Here x is the amount of fish in the ocean, and u is the catching rate of the fishing fleet. The original problem in [7, 15] contains the state constraint \(x(t)\ge 0,\) which, as is well known, may cause serious difficulties in the solution. Therefore, let us replace it by the terminal constraint \(x(T)\ge 0\) with the hope that then the optimal trajectory \({\hat{x}}\) would automatically satisfy \({\hat{x}}(t)\ge 0\) for all t. Expressing again u through \(\dot{x}\) and x from (57), we rewrite the cost in the form

$$\begin{aligned} J=\int \limits ^{T}_{0}{\left( x-\frac{x^{2}}{2b}\right) \,dt}\, -\, x(T)\; \longrightarrow \max . \end{aligned}$$

(58)

Here \(x^*= b\) and \(u^* = b/2< M,\) so \(u^*\) is an interior point of the admissible control set. Thus, we have a problem of type (18)–(19). Note however that the function \(f(x)= x- x^{2}/{2b}\,\) is not monotone, so, strictly speaking, we cannot directly use the results of “Other modifications of the problem”. Nevertheless, here we can argue as follows.

Note first that according to the Filippov theorem, this problem has a solution. Let (x, u) be an optimal pair. Then is remains optimal in the problem with the fixed endpoint x(T). Since this reduced problem is of type (1)–(2), we have no need to require the function f to be monotone, and may conclude that the optimal control has the form (5) under the corresponding rescaling, with switching points \(t_{1}\le t_{2},\) where \(t_{1}\) is defined by analogy with (14): 

$$\begin{aligned} t_1\; = \int _{x_0}^{x^*} \frac{dx}{f(x)-u}, \end{aligned}$$

where \(u=0\) if \(x_0 < x^*,\) and \(u=M\) if \(x_0 > x^*.\) (If \(x_0 = x^*,\) then simply \(t_1 =0.)\) So, our task is just to find \(t_{2}.\) To this end, we apply PMP for the problem with a variable x(T).  Here

$$\begin{aligned} H= & {} (\psi +1)\left( x-\frac{x^{2}}{2b}\right) -\psi u,\\ {\dot{\psi }}= & {} (\psi +1) \left( x/{b}\,-1 \right) ,\qquad \psi (T)=\alpha -1, \end{aligned}$$

where \(\alpha \ge 0\,\) and \(\,\alpha \, x(T)=0.\)

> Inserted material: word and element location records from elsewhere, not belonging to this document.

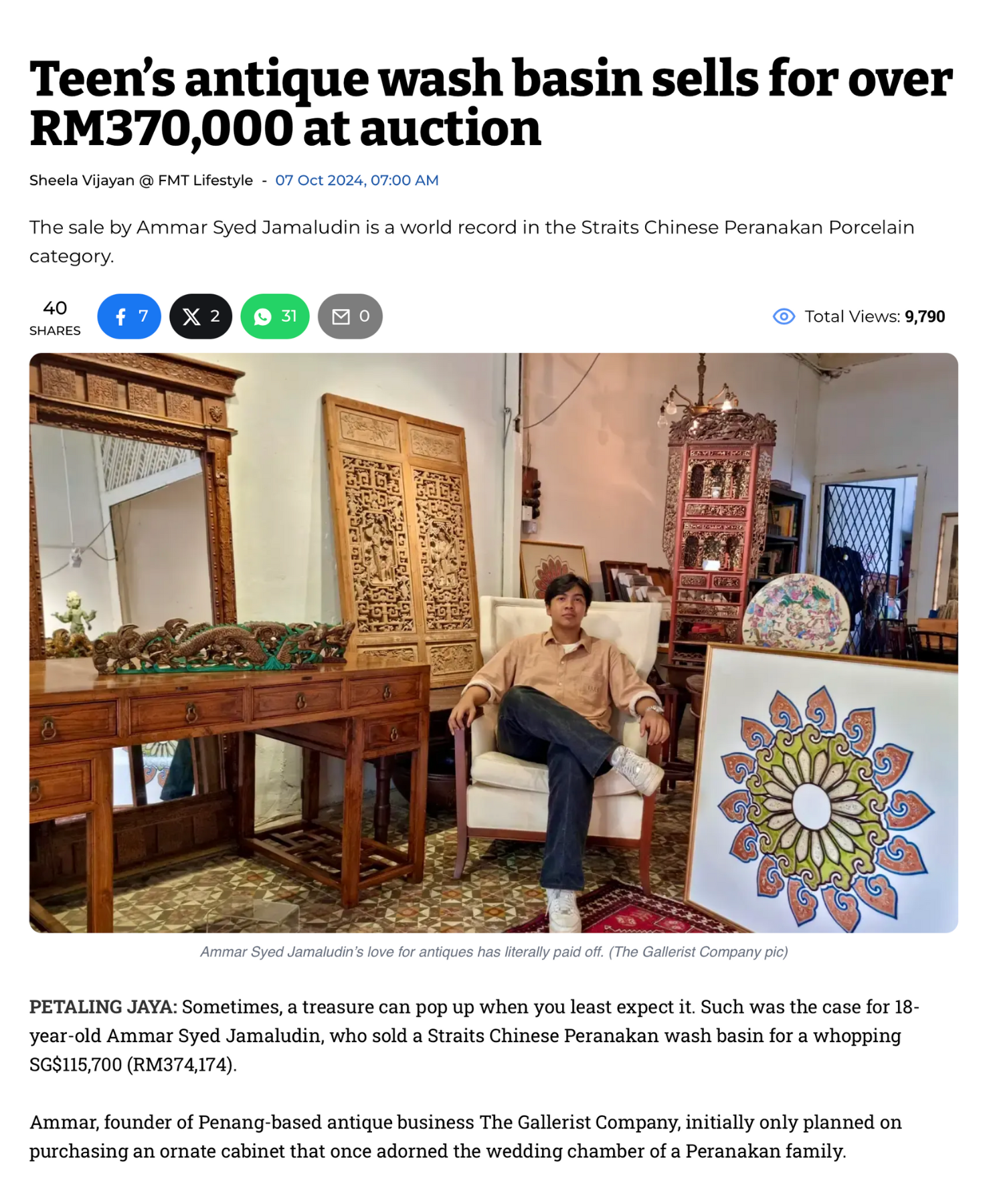Share the article by email
Screen dimensions: 985x1204
point(349,316)
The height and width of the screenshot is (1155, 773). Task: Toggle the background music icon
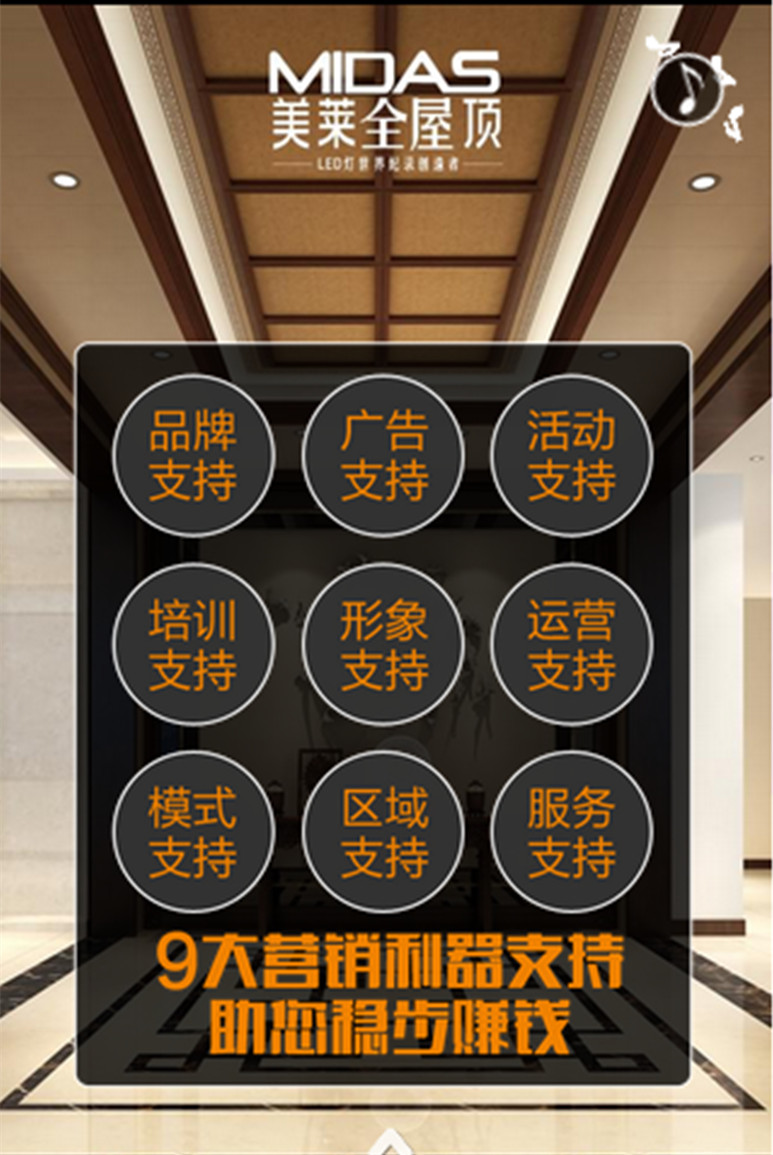point(686,88)
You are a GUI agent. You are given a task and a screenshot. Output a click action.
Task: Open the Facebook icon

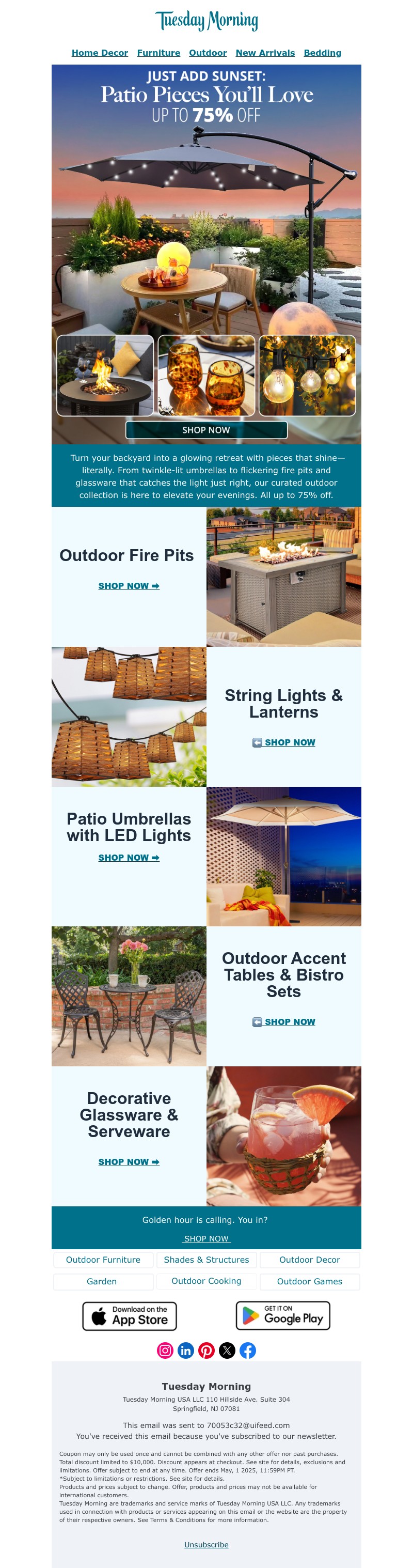tap(248, 1350)
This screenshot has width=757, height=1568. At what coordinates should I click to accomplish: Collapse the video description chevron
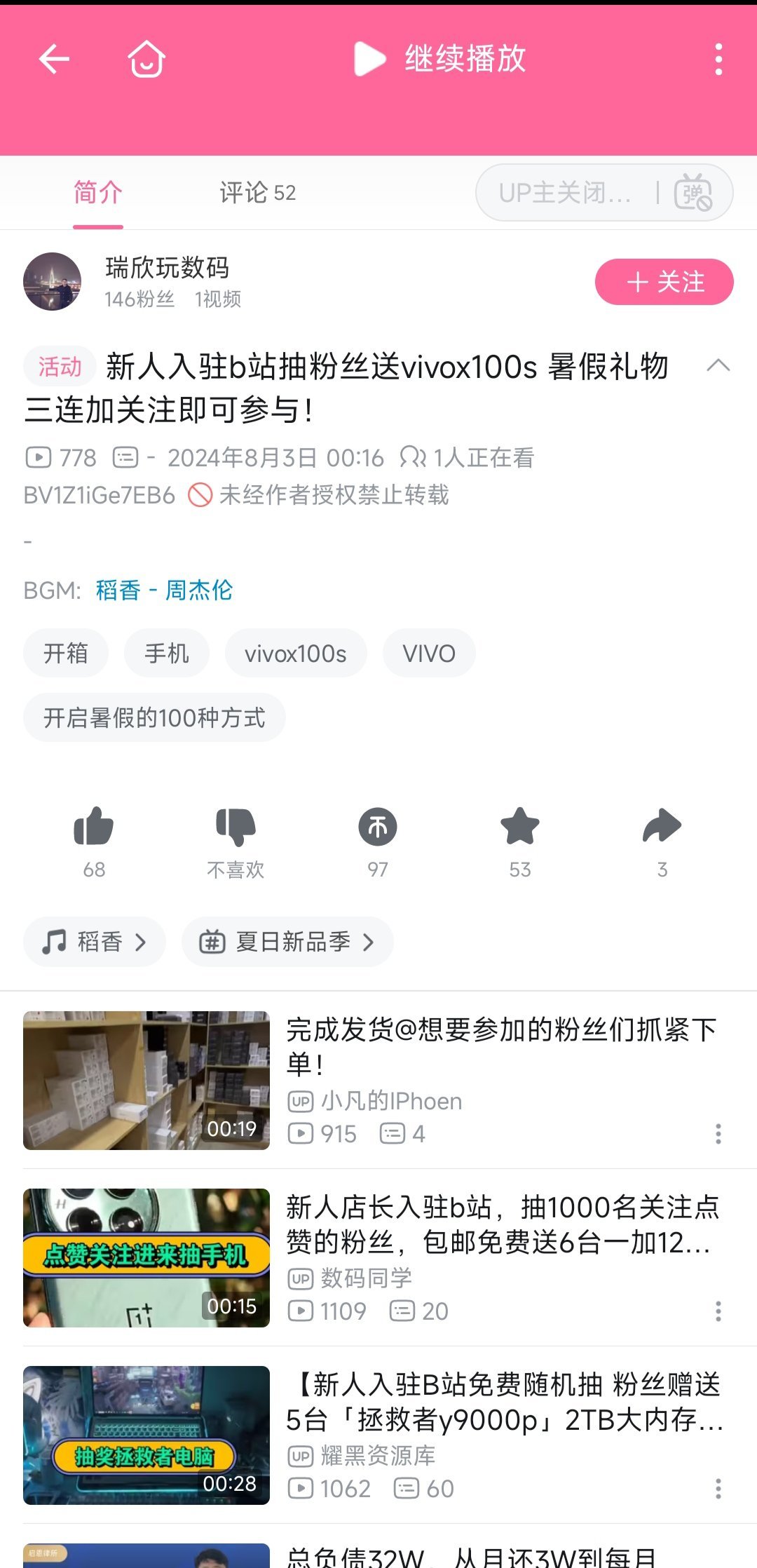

Setting \(\eta =\psi +1,\) we obtain a homogeneous equation

$$\begin{aligned} {\dot{\eta }}= \eta \left( \frac{x}{b}-1\right) , \qquad \eta (T)=\alpha . \end{aligned}$$

(59)

Since \(u = u^*\) on \([t_1, t_2],\) we have \(\psi =0\) there;  in particular \(\psi (t_{2})=0,\) hence \(\eta (t_{2})=1.\) If \(\alpha =0,\) then \(\eta (t)\equiv 0\) by (59), a contradiction. Therefore, \(\alpha >0,\) which implies \(x(T)=0.\) Then \(u=M\) on \([t_{2},T],\) and so, \(t_2\) is uniquely determined by the conditions \(\, x(t_{2})=x^*\,\) and \(\,x(T)=0.\)

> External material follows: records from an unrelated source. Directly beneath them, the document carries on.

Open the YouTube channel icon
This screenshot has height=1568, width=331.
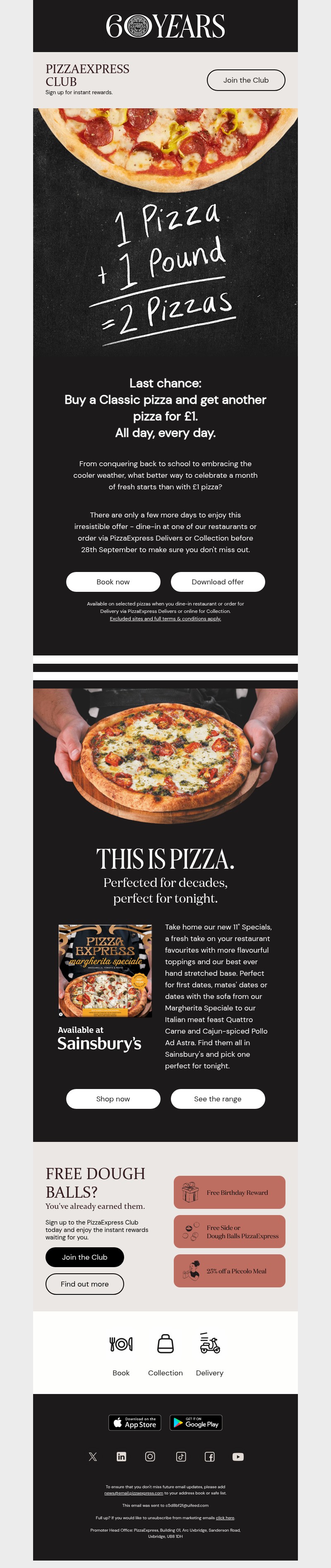(238, 1456)
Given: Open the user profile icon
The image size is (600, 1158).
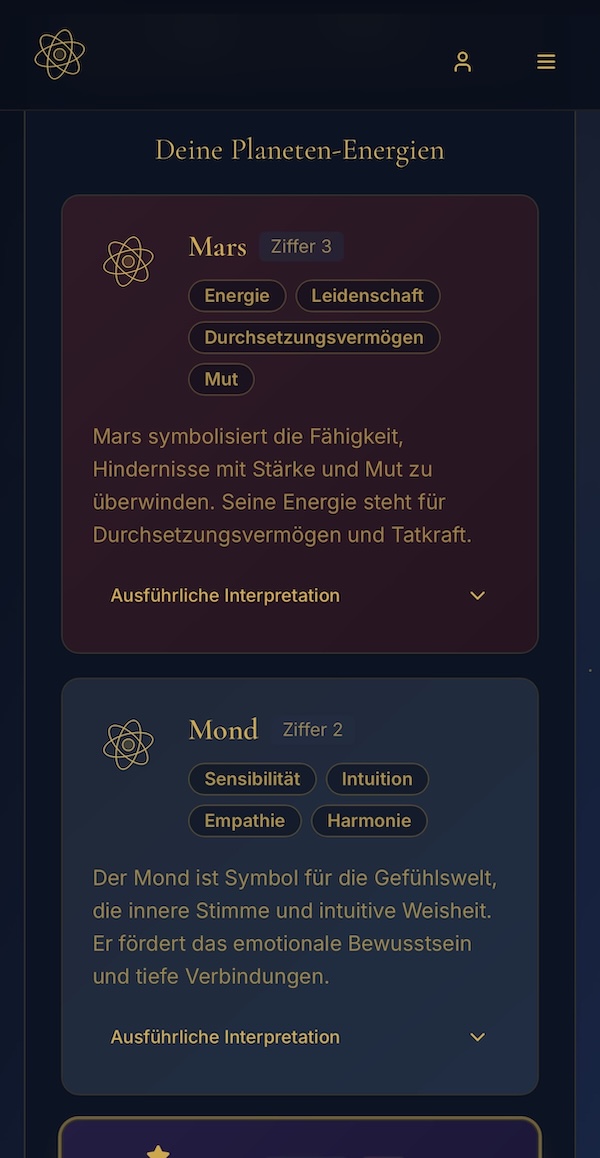Looking at the screenshot, I should click(462, 62).
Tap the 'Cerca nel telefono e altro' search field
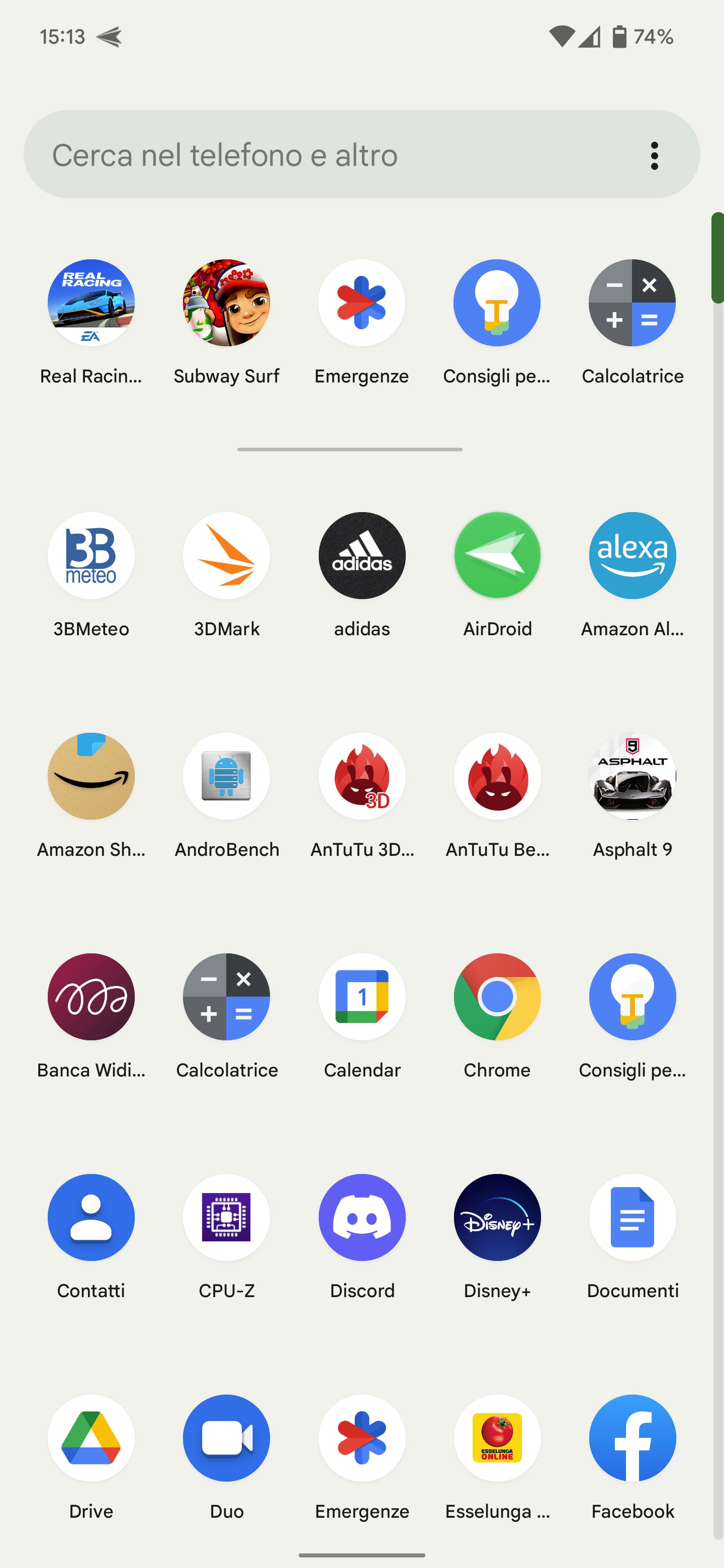This screenshot has width=724, height=1568. [x=329, y=155]
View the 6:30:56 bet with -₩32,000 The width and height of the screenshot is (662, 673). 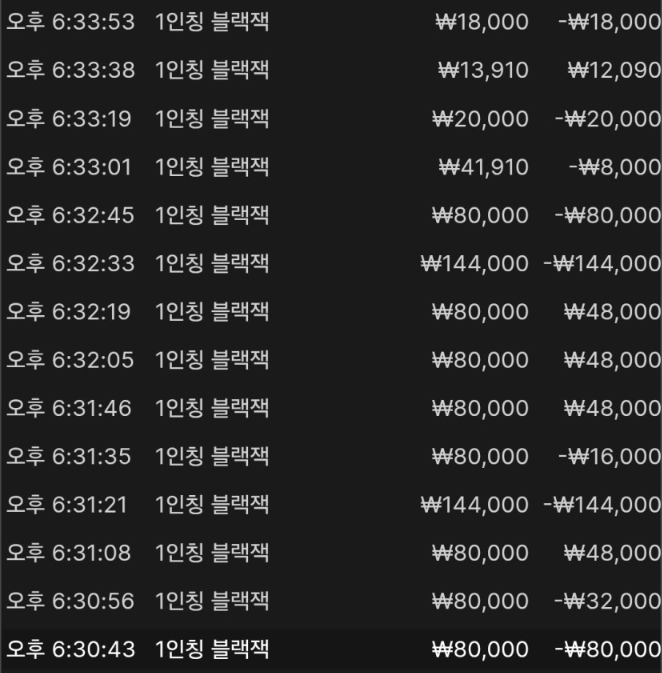(x=330, y=601)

The Cliff–Vincent Model of Optimal Fish Harvest

The problem is (see [6, 7]) to minimize capital investments in the fishery business:

$$\begin{aligned} J=\int \limits ^{T}_{0}{(ax+bu-xu)\,dt}\longrightarrow \min \end{aligned}$$

(60)

subject to

$$\begin{aligned} {\dot{x}}=x(\gamma -x)-ux,\;\quad x(0)= x_{0}, \;\quad u\in [0,M], \end{aligned}$$

(61)

with the parameters \(a,b,\gamma >0\) and \(x_{0}\in (0,\gamma ).\)

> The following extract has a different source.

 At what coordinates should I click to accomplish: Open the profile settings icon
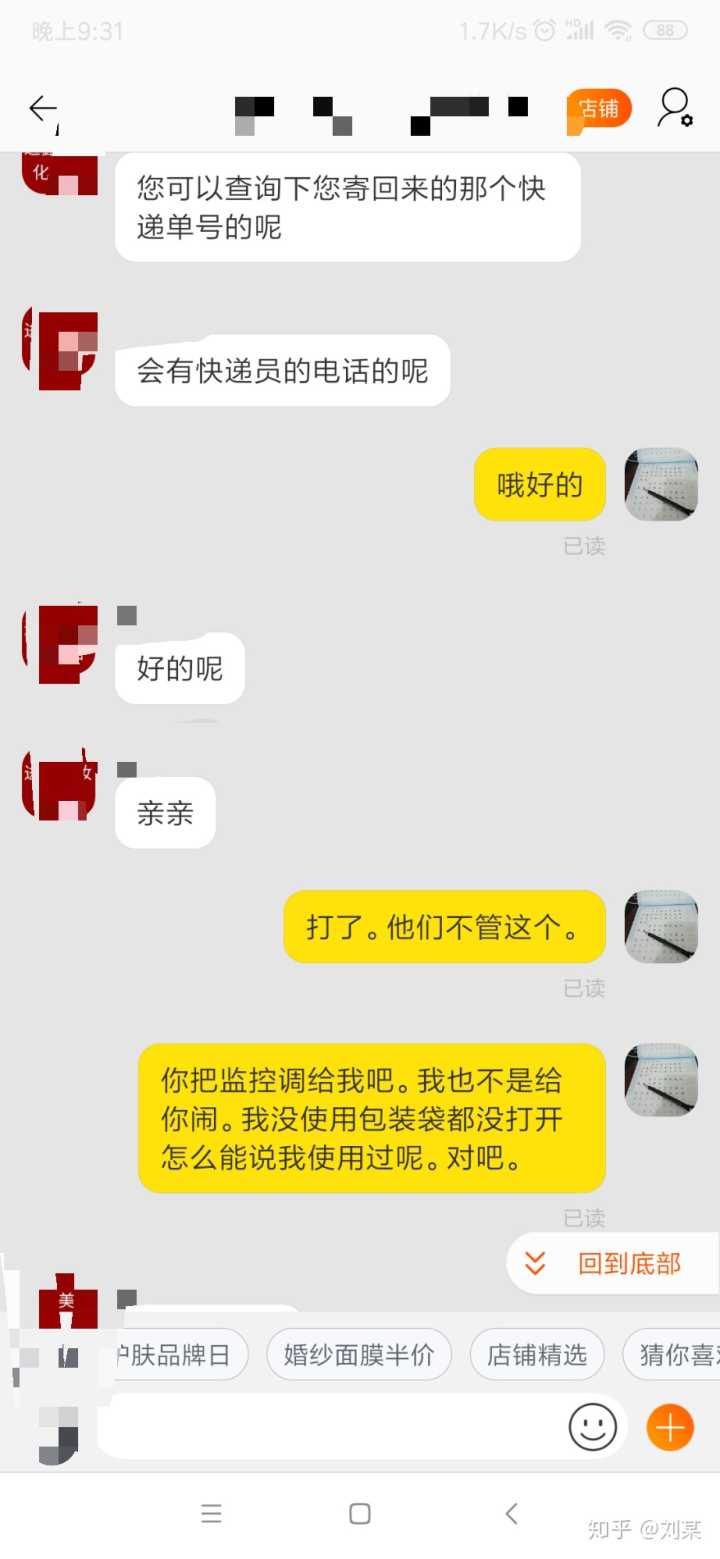pos(674,107)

Here x is the density of fish in the pond, ax the cost of supporting the fish, bu the cost of its catching, and xu the amount of money which can be earned by selling fish on the market. Using a similar reformulation as in the previous example, we rewrite the cost in the form

$$\begin{aligned} J=\int \limits ^{T}_{0}{\left( -x^{2} +( b+\gamma -a)\,x\right) \, dt}\, +\, (b\, \ln x(T)-x(T))\longrightarrow \max , \end{aligned}$$

and again have a problem of type (18)–(19), now with \(\Phi (x) = -x^{2}+ (b+\gamma -a)\,x\) and \(S(x) = b\, \ln x(t)- x.\) Here the function S is concave but non-monotone, with the maximum at \(x^{**} =b.\) One can consider two separate problems with the terminal constraint \(x(T)\ge b\) and \(x(T)\le b.\) Each of these problems falls into the above studied class. Comparing the optimal values of the cost in each of them, one would finally obtain the solution of the initial problem.

A similar approach can be as well applied to the Vidale–Wolf advertising model [12, 14], to the model of exploitation of a renewable resource from [17, p. 126], and to the Sethi model of epidemic control [14].